PROVIDED RECORDS:

((

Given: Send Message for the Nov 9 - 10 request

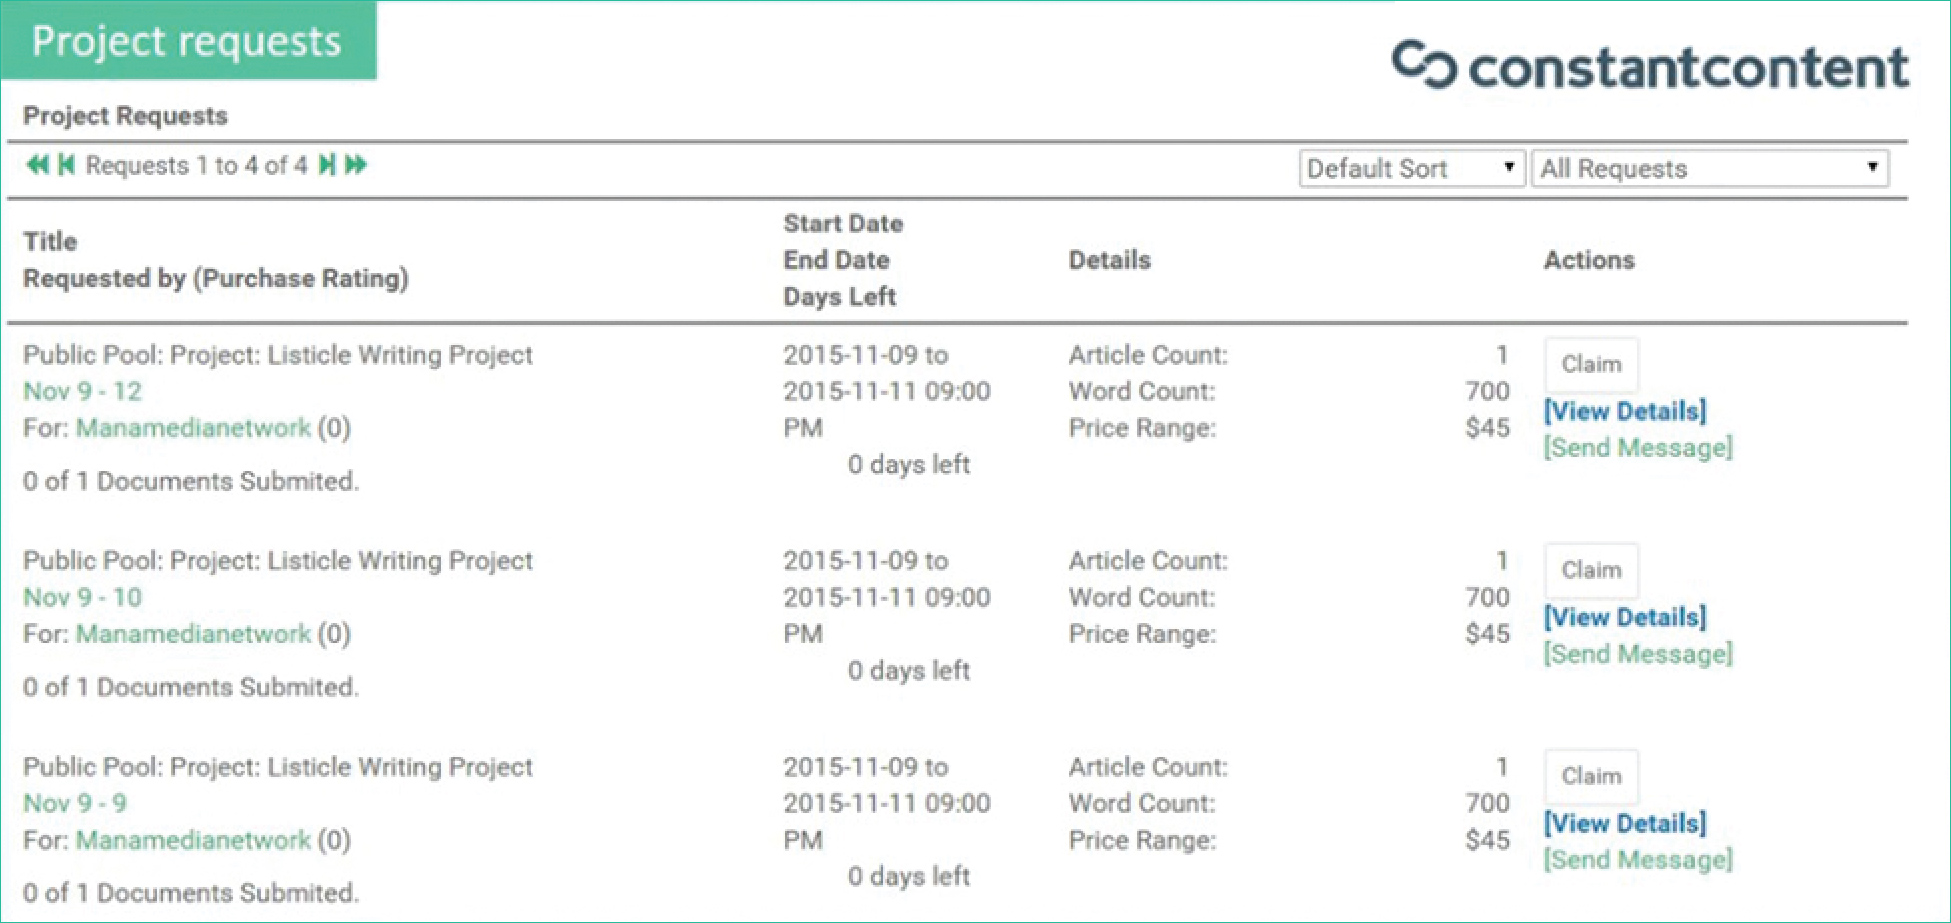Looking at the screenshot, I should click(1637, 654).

))
((

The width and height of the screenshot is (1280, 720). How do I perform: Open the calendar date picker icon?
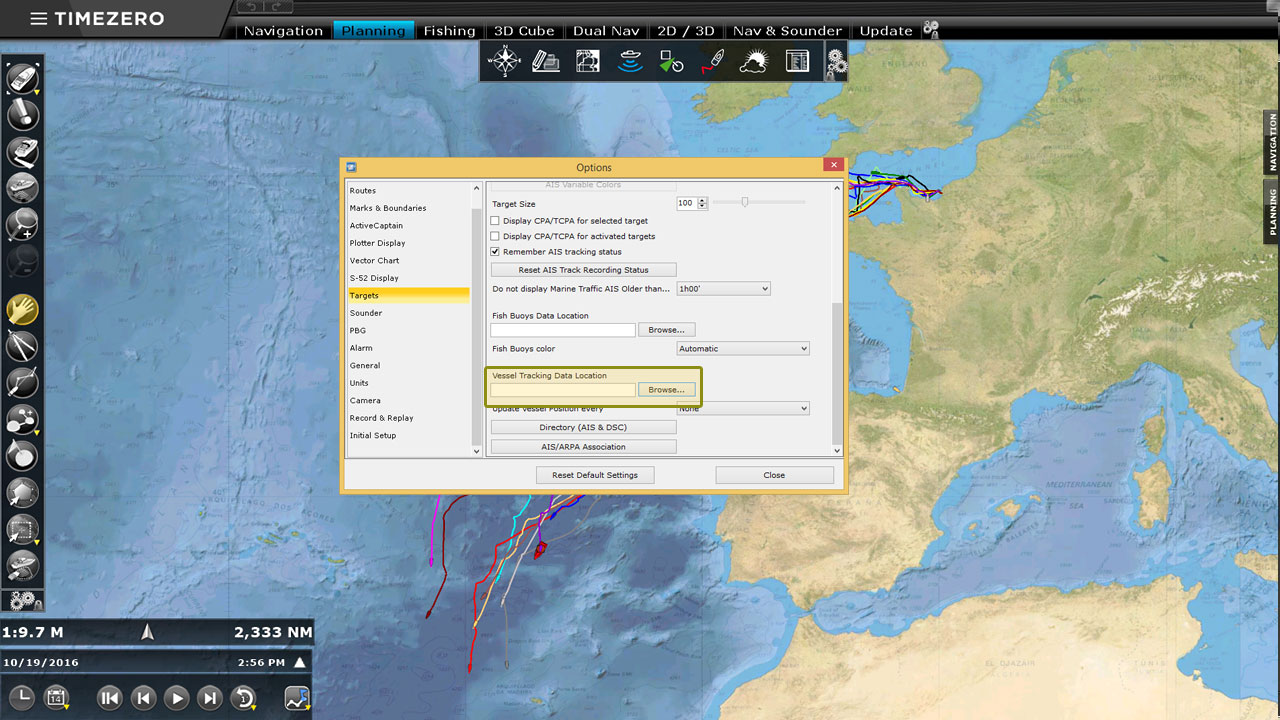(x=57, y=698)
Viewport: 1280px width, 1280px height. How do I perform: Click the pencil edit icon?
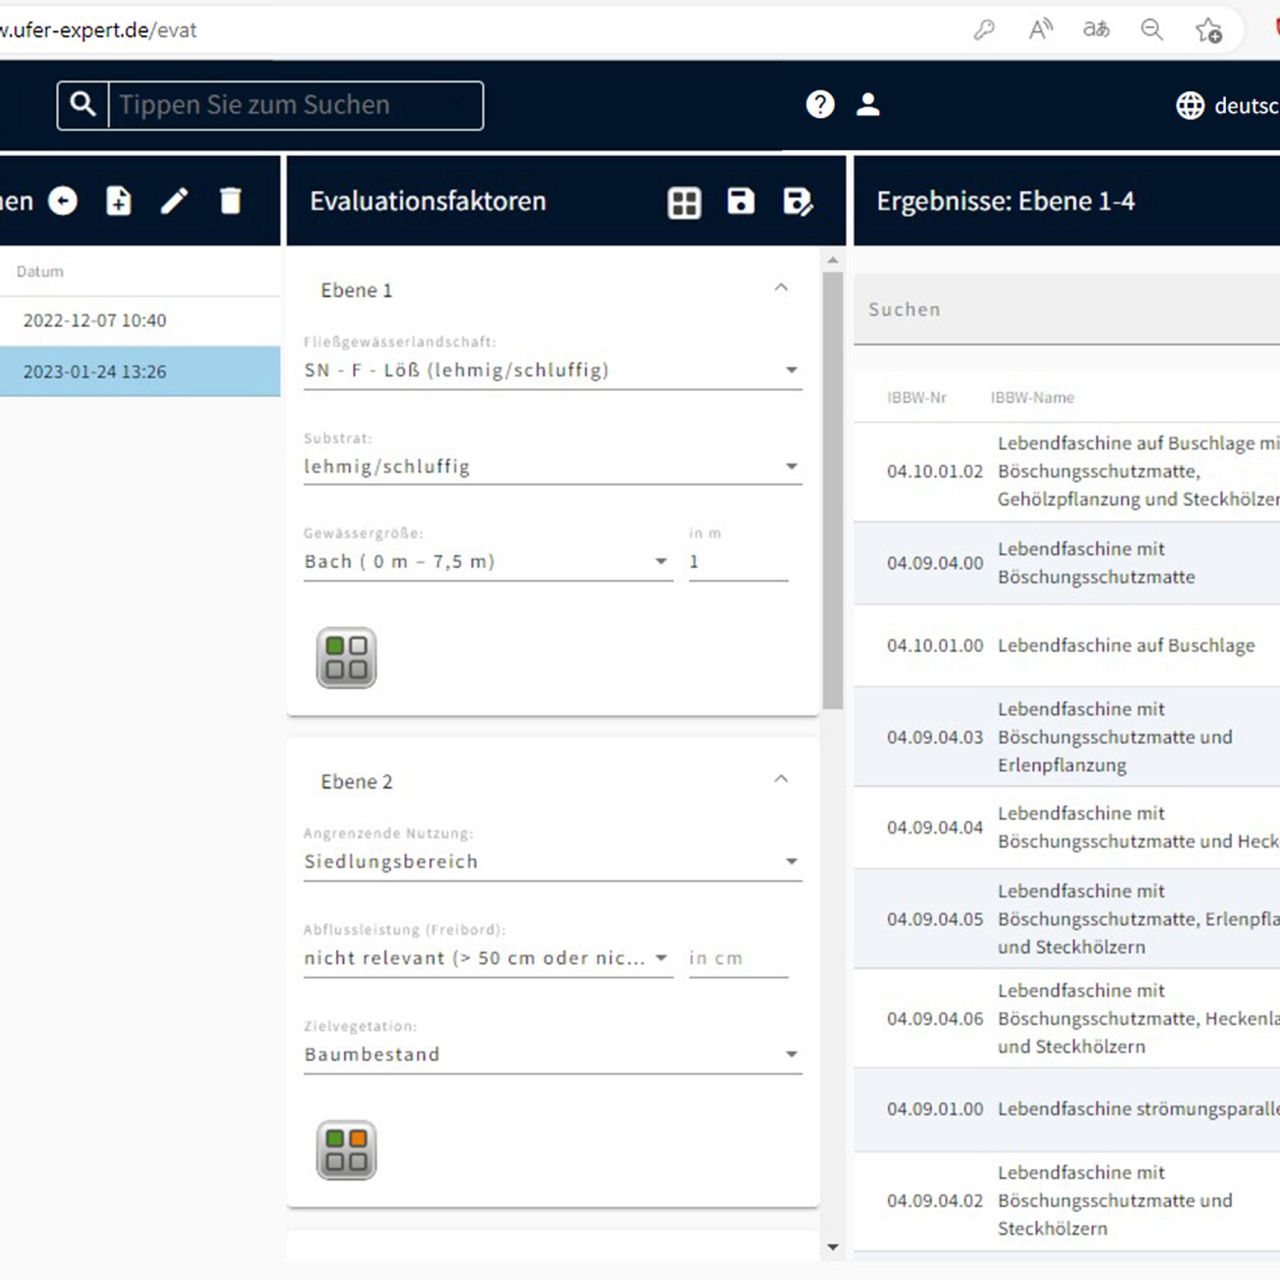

))

WHAT IS EXPECTED: What is needed is an exact copy of the lines above from the one with "The width and" to the one with "Viewport: 1280px width, 1280px", both ends kept, and nothing more; please leave the pictures out.

OUTPUT OF THE EXERCISE:
The width and height of the screenshot is (1280, 720). How do I perform: Open the calendar date picker icon?
(x=57, y=698)
Viewport: 1280px width, 1280px height. How do I perform: Click the pencil edit icon?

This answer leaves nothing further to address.